_Problem to work on_. The lines needed run from the one that contains "Select the browser.engagement.max_concurrent_window_count" through the end of the material below, both included; write them out exactly, with no pictures.

_Input records_.

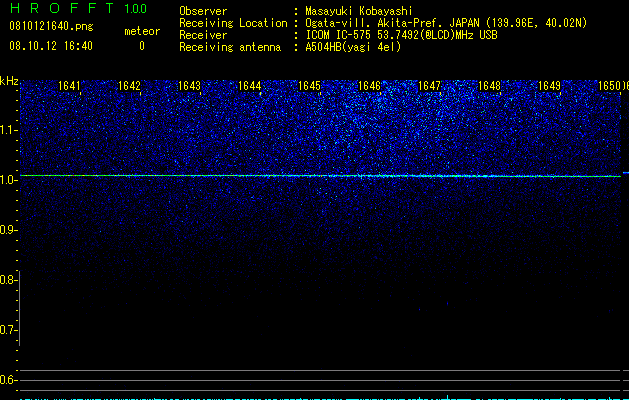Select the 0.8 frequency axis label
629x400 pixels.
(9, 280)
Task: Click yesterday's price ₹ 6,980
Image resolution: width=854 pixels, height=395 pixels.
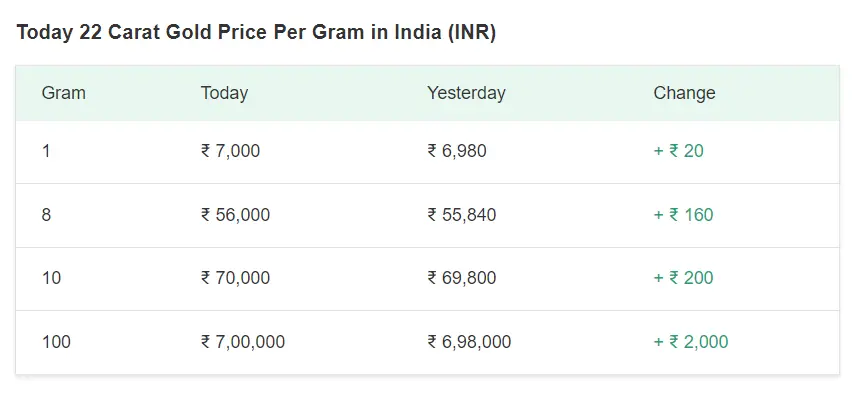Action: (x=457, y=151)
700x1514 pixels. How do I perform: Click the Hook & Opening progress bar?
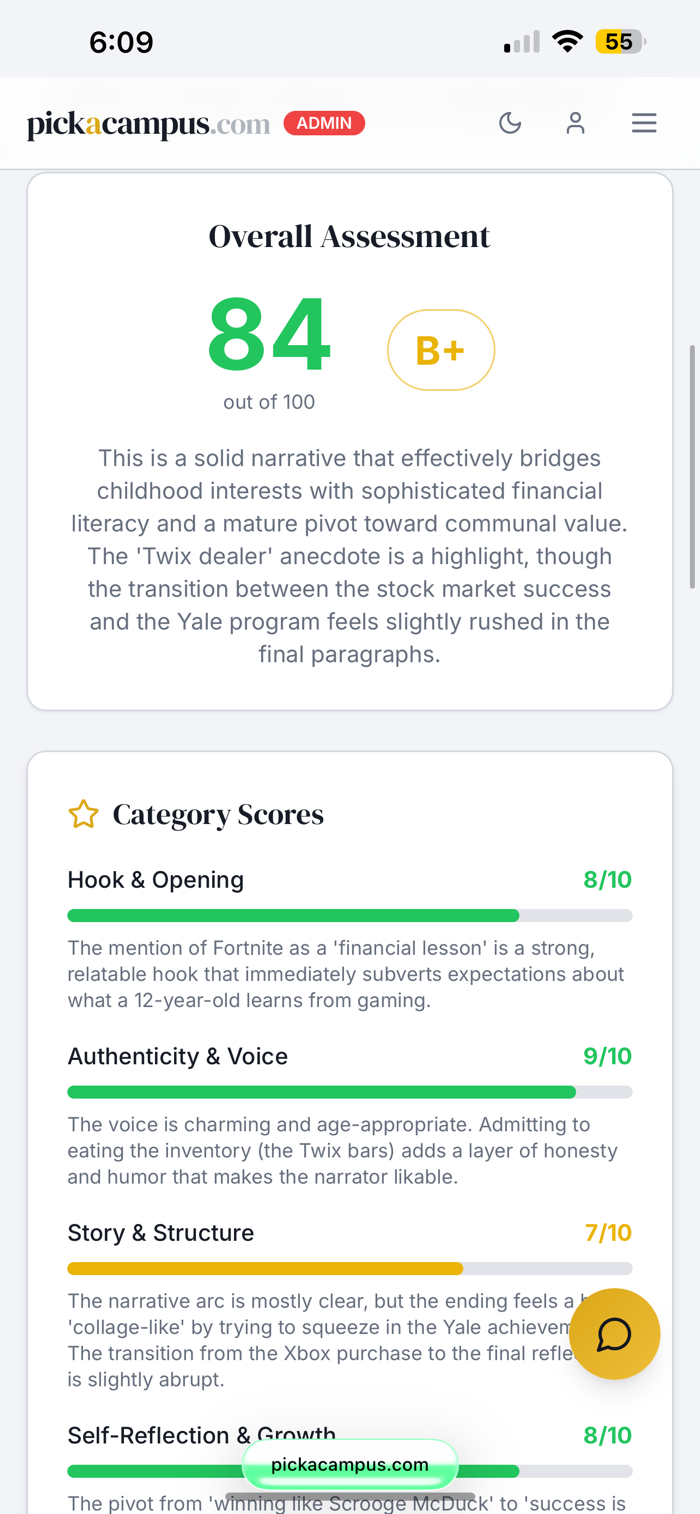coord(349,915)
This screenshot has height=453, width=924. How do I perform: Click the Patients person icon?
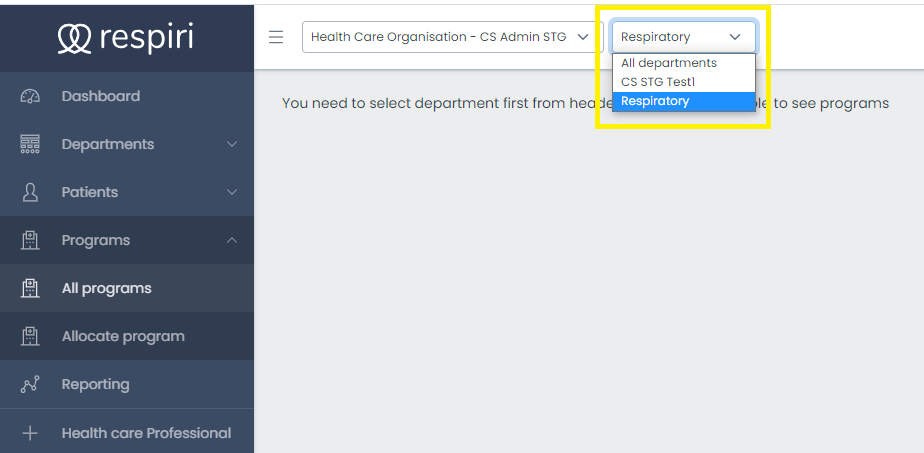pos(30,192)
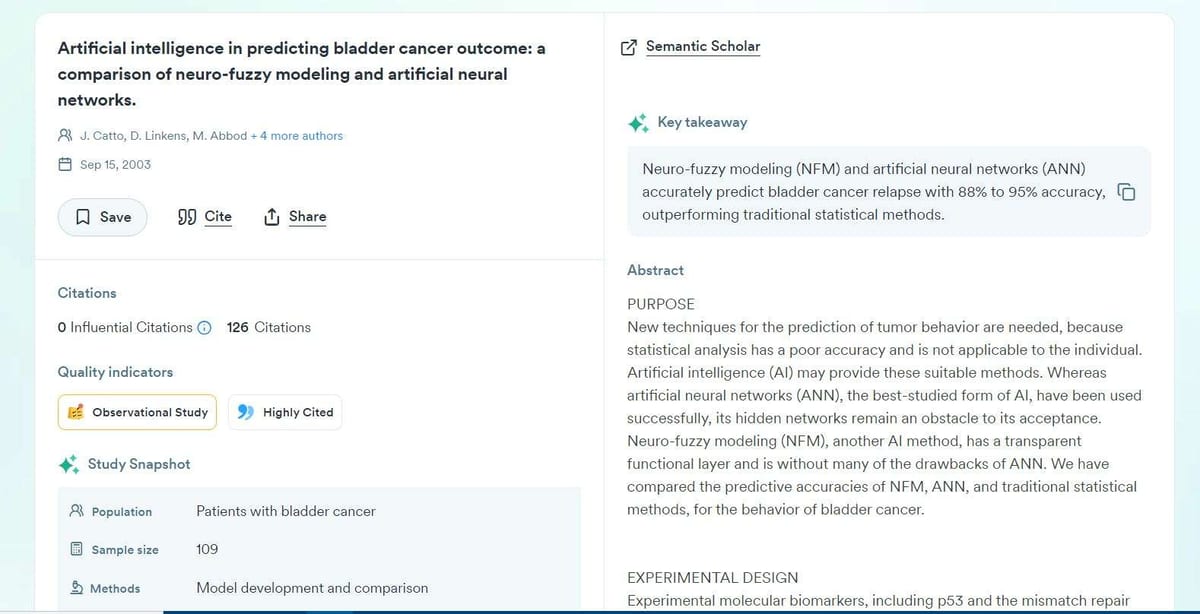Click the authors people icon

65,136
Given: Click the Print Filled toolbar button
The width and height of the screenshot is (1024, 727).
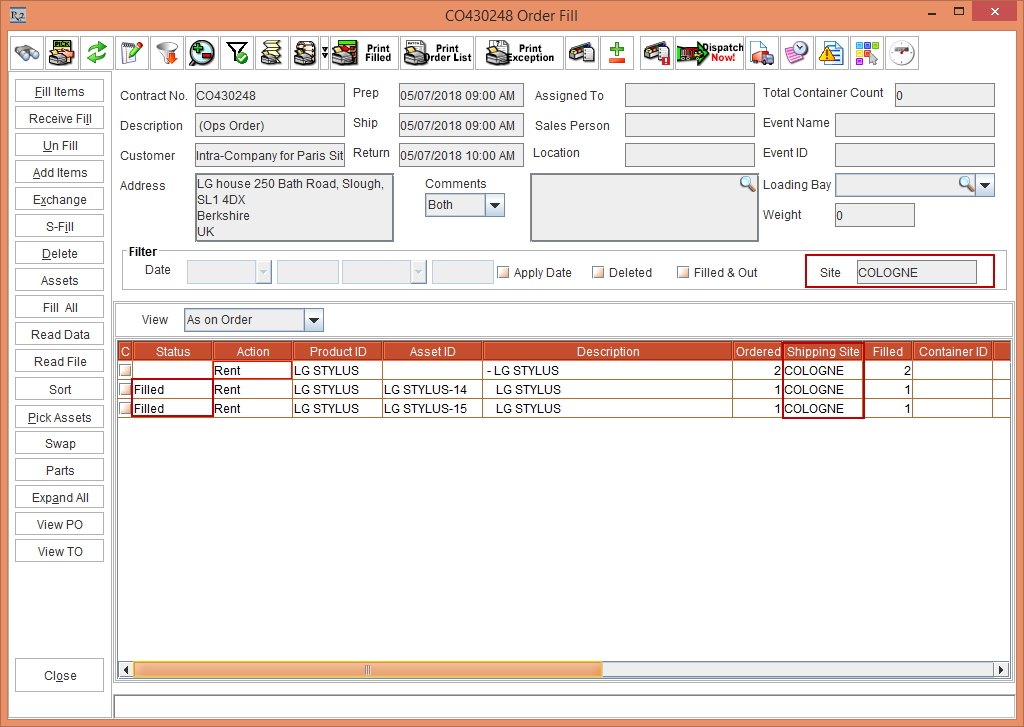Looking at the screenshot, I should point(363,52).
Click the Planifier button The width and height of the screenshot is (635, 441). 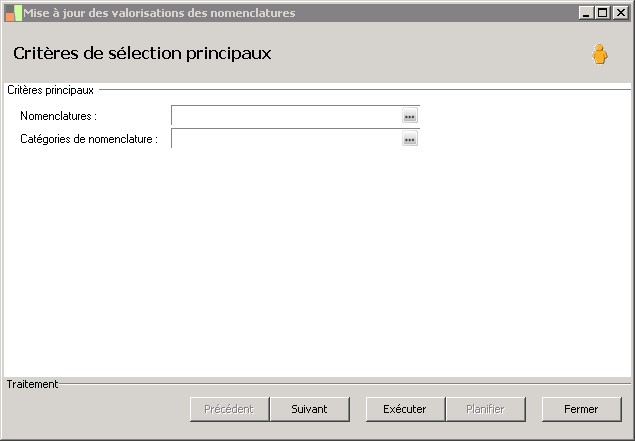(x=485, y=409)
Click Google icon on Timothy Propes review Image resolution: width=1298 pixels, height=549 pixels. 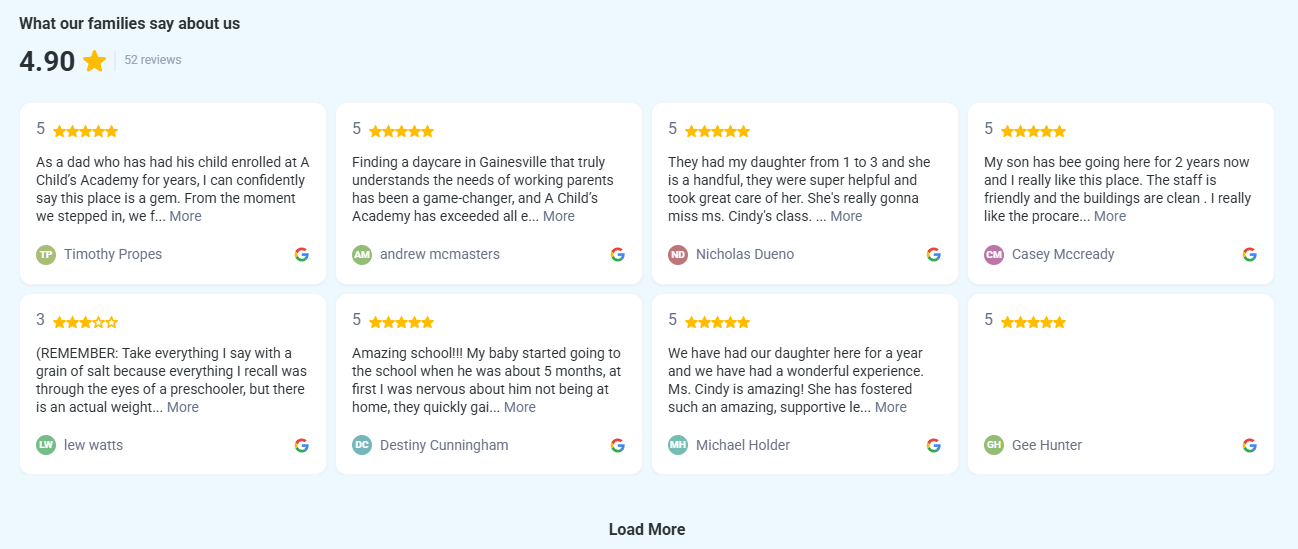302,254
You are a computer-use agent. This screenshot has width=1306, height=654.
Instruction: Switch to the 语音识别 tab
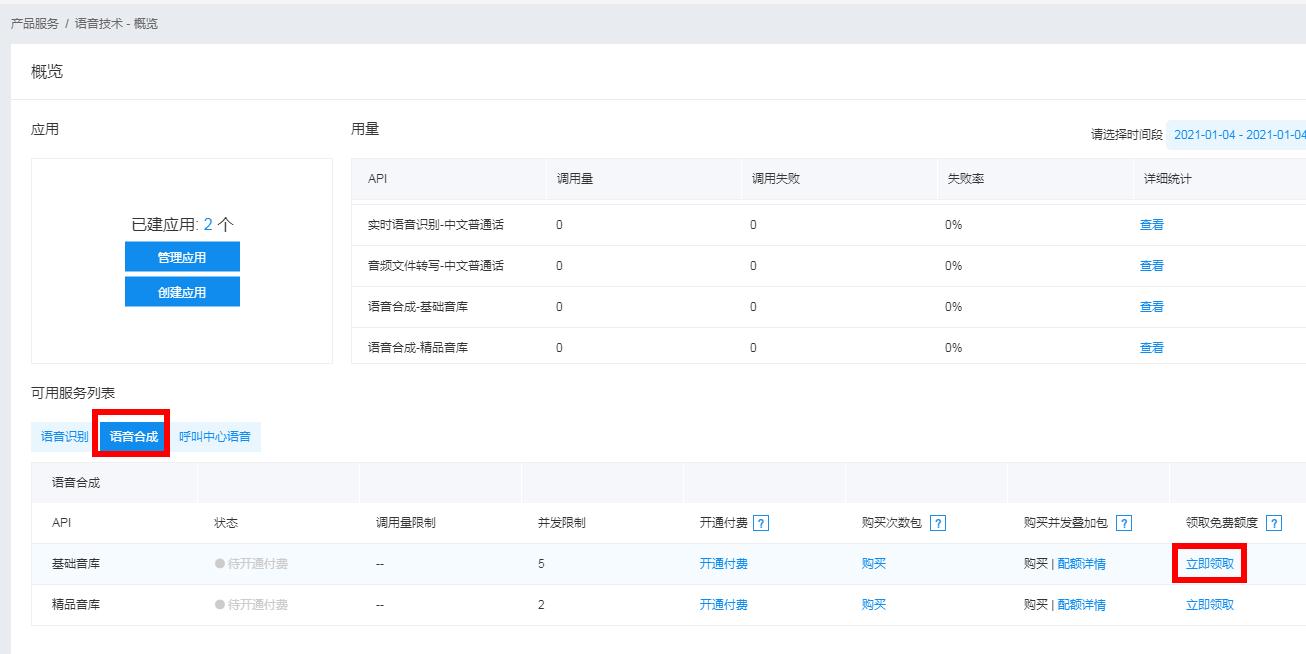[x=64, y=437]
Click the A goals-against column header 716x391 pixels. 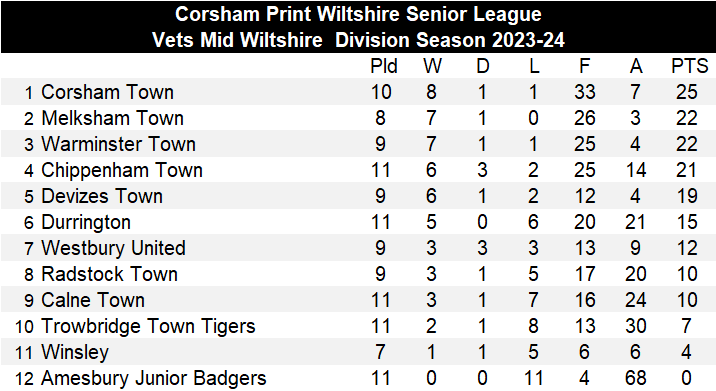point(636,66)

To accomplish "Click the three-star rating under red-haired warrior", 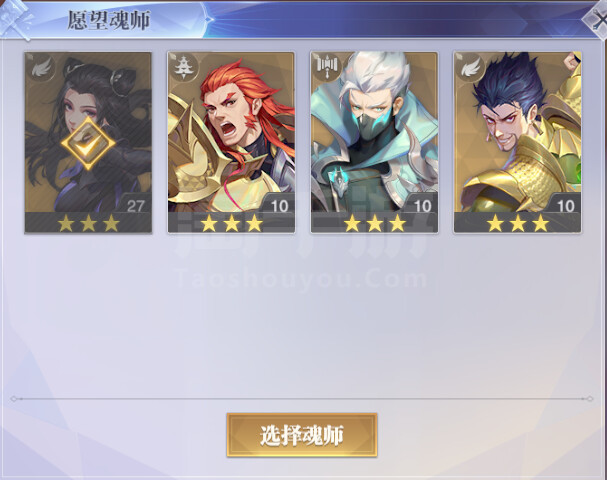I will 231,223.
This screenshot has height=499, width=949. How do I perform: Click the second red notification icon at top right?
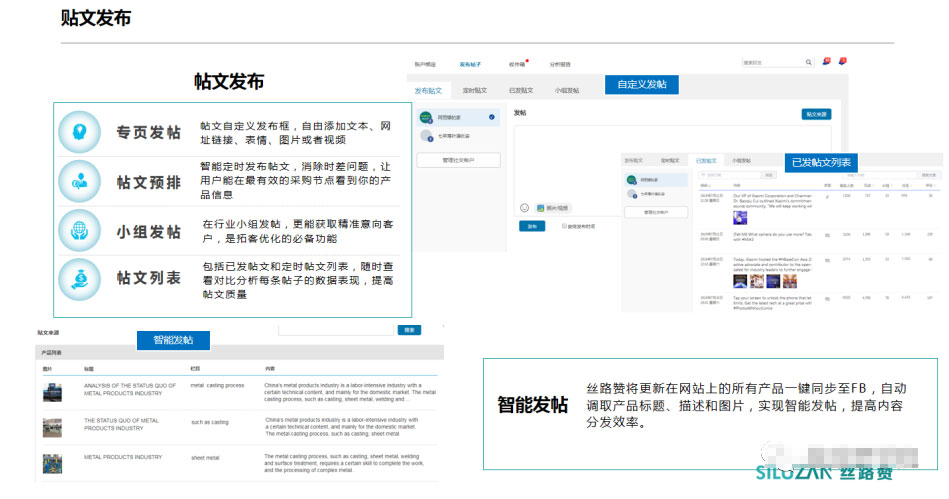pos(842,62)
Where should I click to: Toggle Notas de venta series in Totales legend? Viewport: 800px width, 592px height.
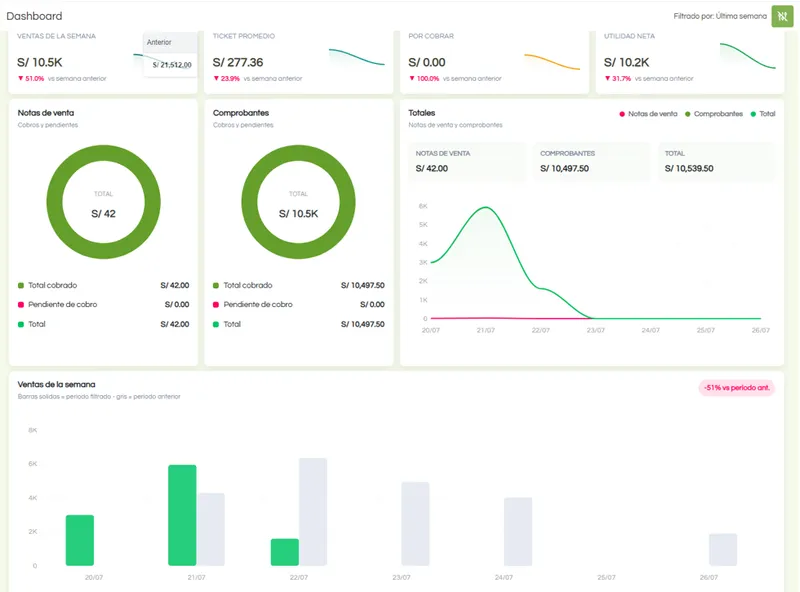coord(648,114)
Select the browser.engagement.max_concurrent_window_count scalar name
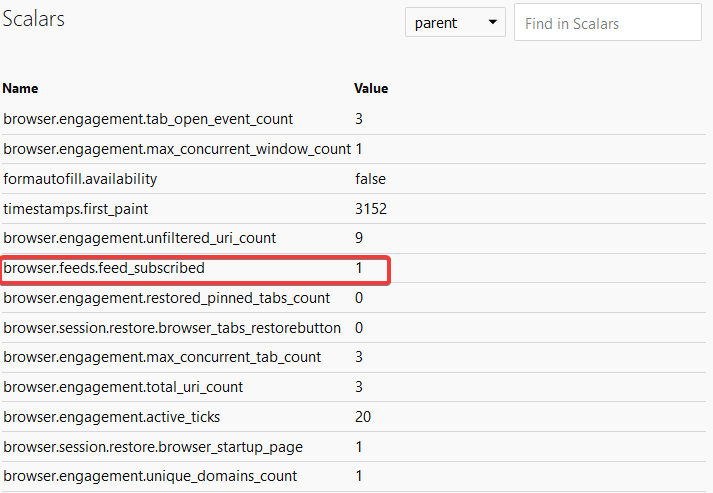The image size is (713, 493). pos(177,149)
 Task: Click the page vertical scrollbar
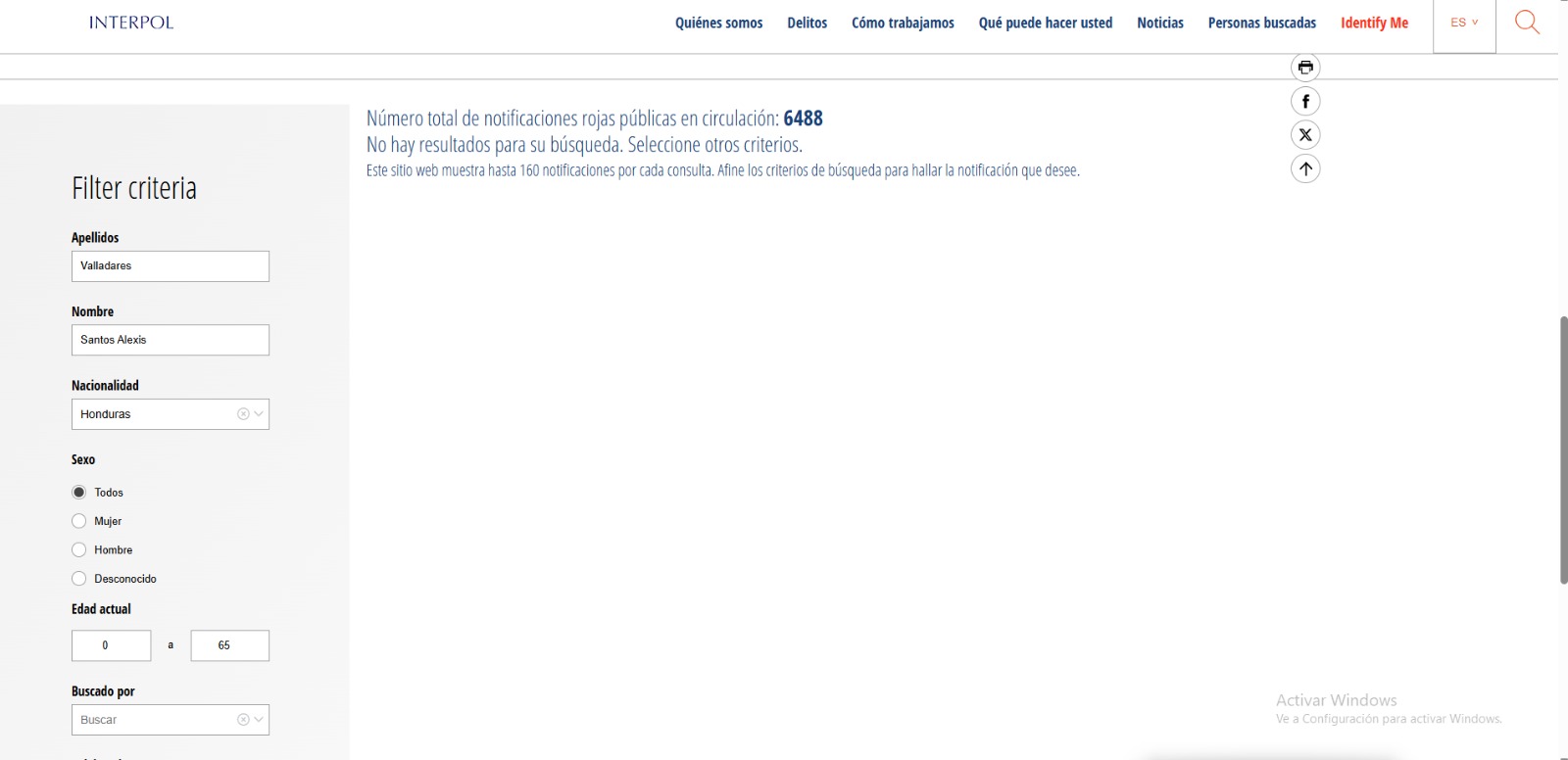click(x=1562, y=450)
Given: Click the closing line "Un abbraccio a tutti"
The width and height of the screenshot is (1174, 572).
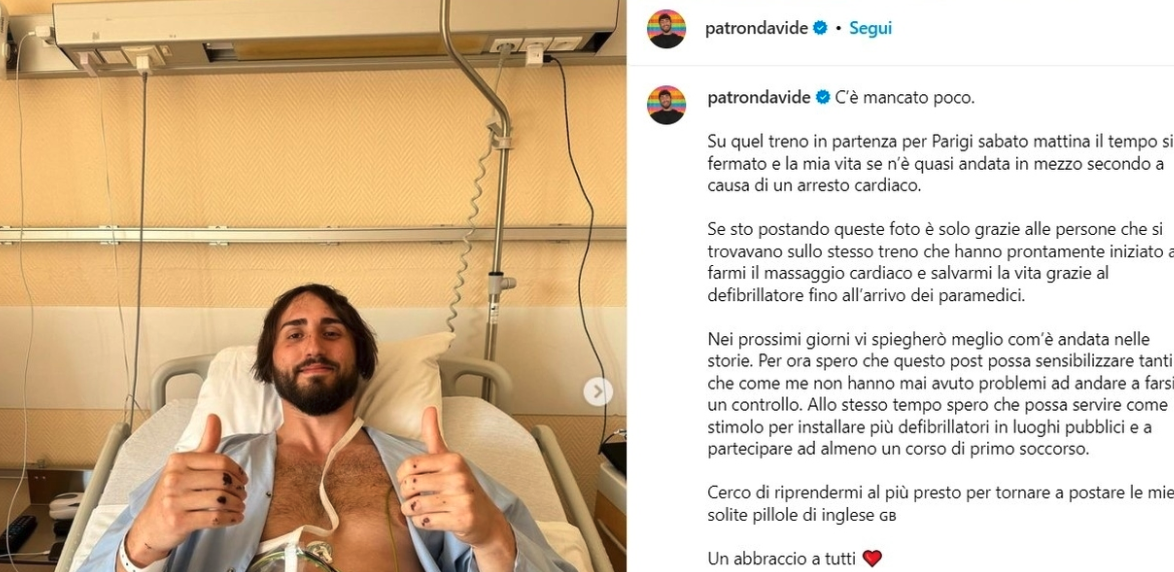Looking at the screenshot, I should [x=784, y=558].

_Response below_.
Select the browser.engagement.max_concurrent_window_count scalar name
The image size is (713, 493). pos(177,149)
 Task: Click the page vertical scrollbar
click(x=1562, y=450)
Given: Click the closing line "Un abbraccio a tutti"
The width and height of the screenshot is (1174, 572).
Looking at the screenshot, I should [x=784, y=558].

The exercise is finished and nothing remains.